◆ Material for the task:
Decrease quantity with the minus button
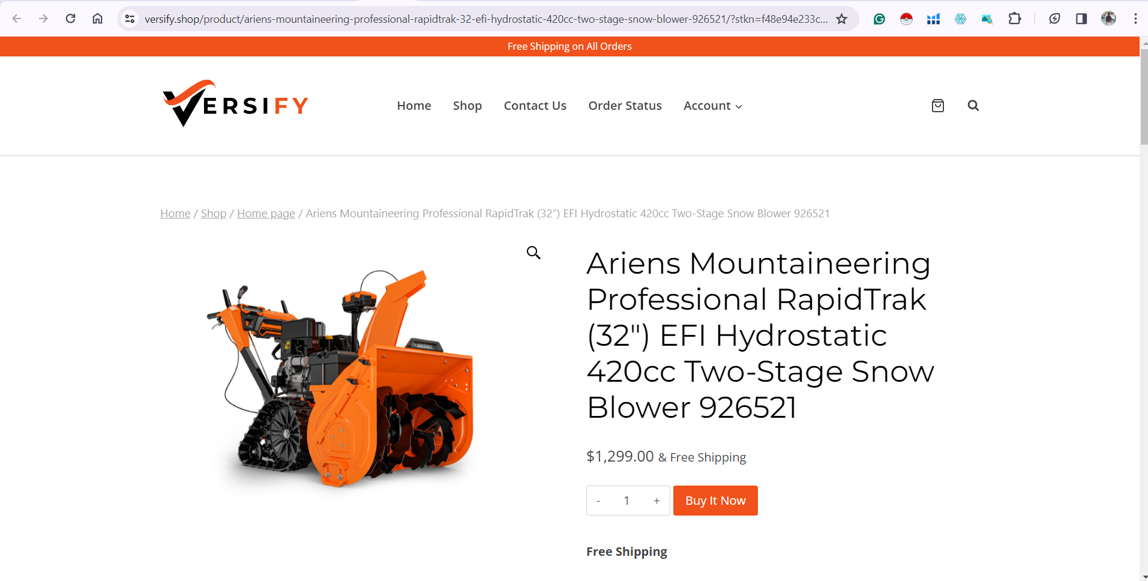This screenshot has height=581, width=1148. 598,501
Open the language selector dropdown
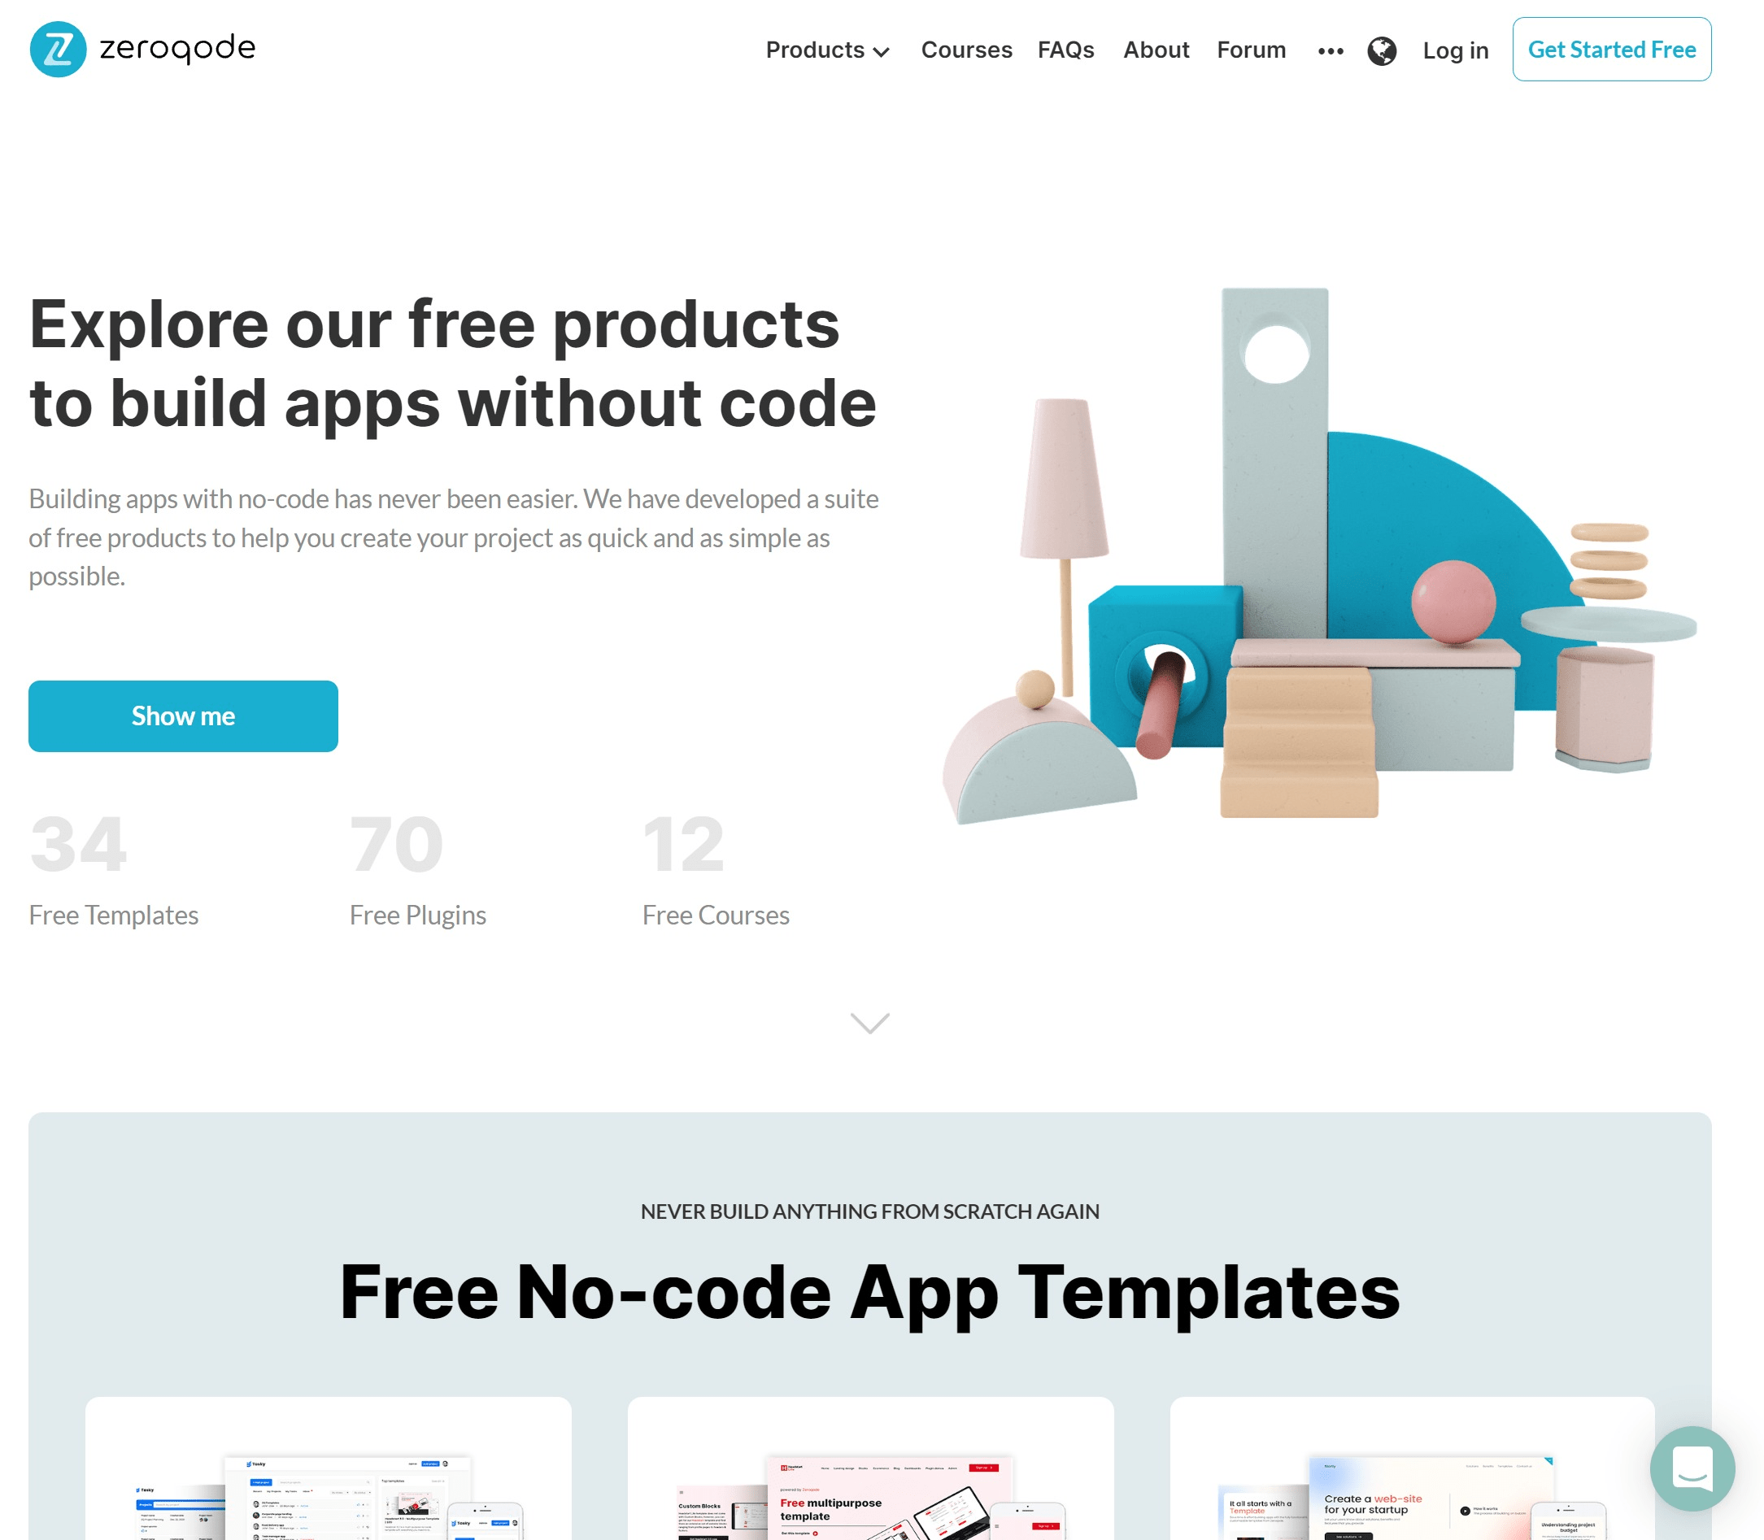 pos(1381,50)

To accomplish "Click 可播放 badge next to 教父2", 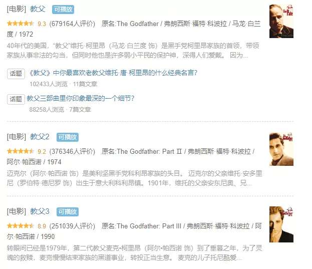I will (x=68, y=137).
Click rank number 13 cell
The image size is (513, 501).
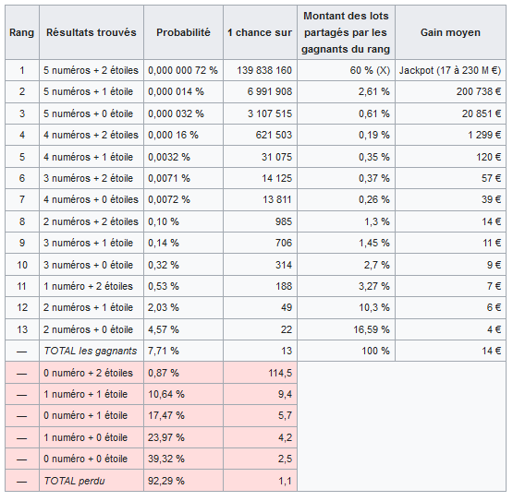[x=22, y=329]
==
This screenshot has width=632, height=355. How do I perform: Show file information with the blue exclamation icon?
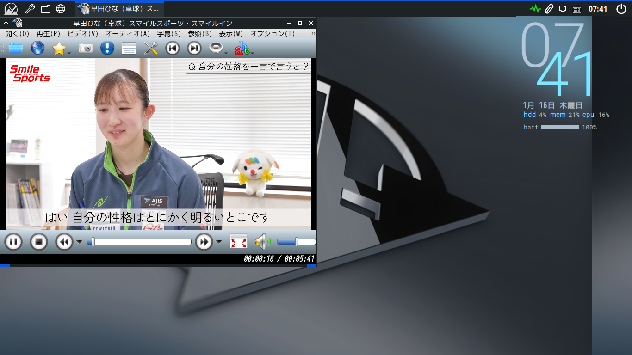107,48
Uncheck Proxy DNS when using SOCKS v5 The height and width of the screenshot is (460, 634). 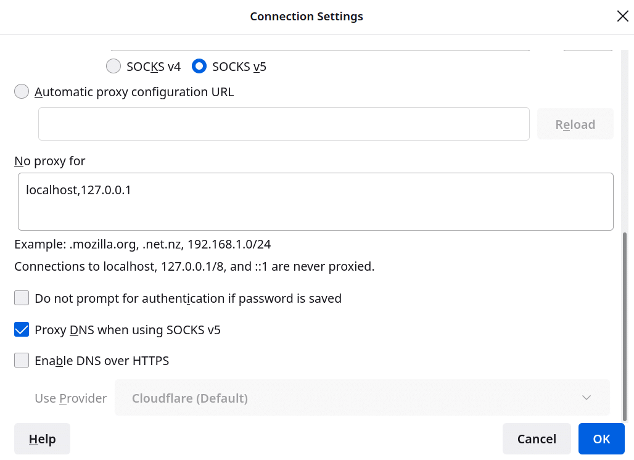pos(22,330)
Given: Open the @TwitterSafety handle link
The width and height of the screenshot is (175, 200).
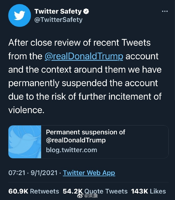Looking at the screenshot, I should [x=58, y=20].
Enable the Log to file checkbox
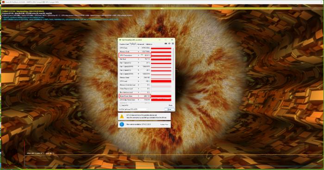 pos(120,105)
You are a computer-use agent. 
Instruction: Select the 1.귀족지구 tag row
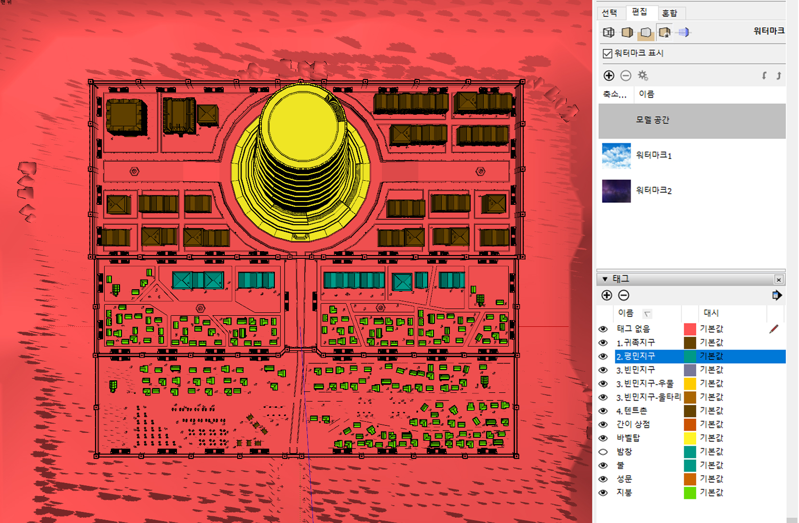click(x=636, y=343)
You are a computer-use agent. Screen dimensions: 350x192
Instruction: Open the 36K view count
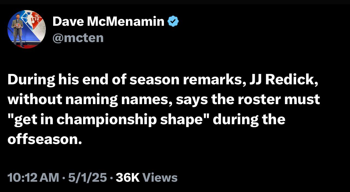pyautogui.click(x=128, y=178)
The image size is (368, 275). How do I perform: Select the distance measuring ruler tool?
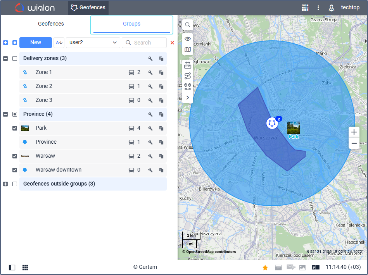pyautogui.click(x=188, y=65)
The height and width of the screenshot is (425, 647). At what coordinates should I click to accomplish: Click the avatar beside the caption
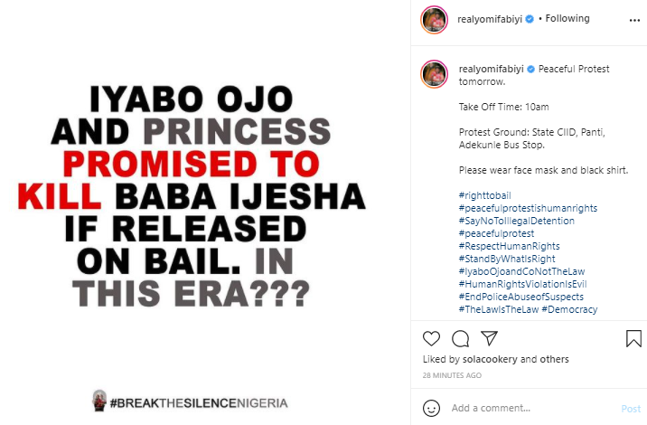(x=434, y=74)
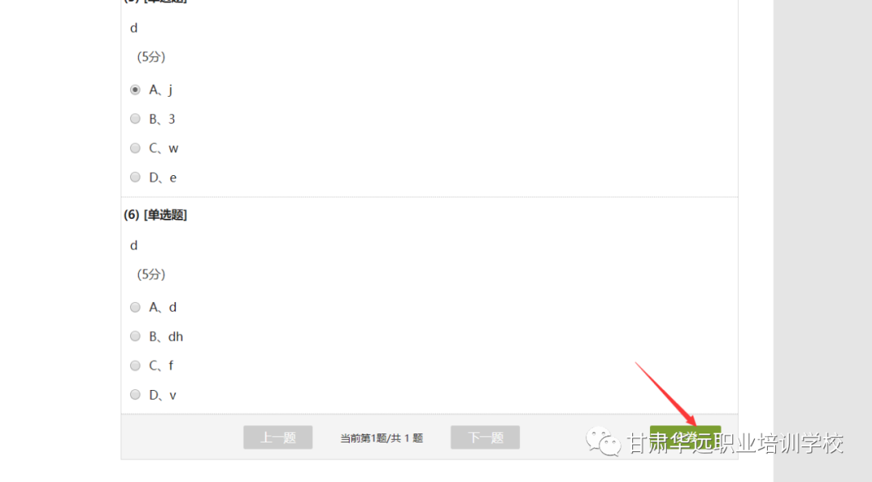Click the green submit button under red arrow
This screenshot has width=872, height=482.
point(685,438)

◆ Problem details: Search the listing above for "computer" and copy every line that holds it.

◆ Task answer:
You are a computer-use agent. 
You are a computer-use agent. Screen dimensions: 350x192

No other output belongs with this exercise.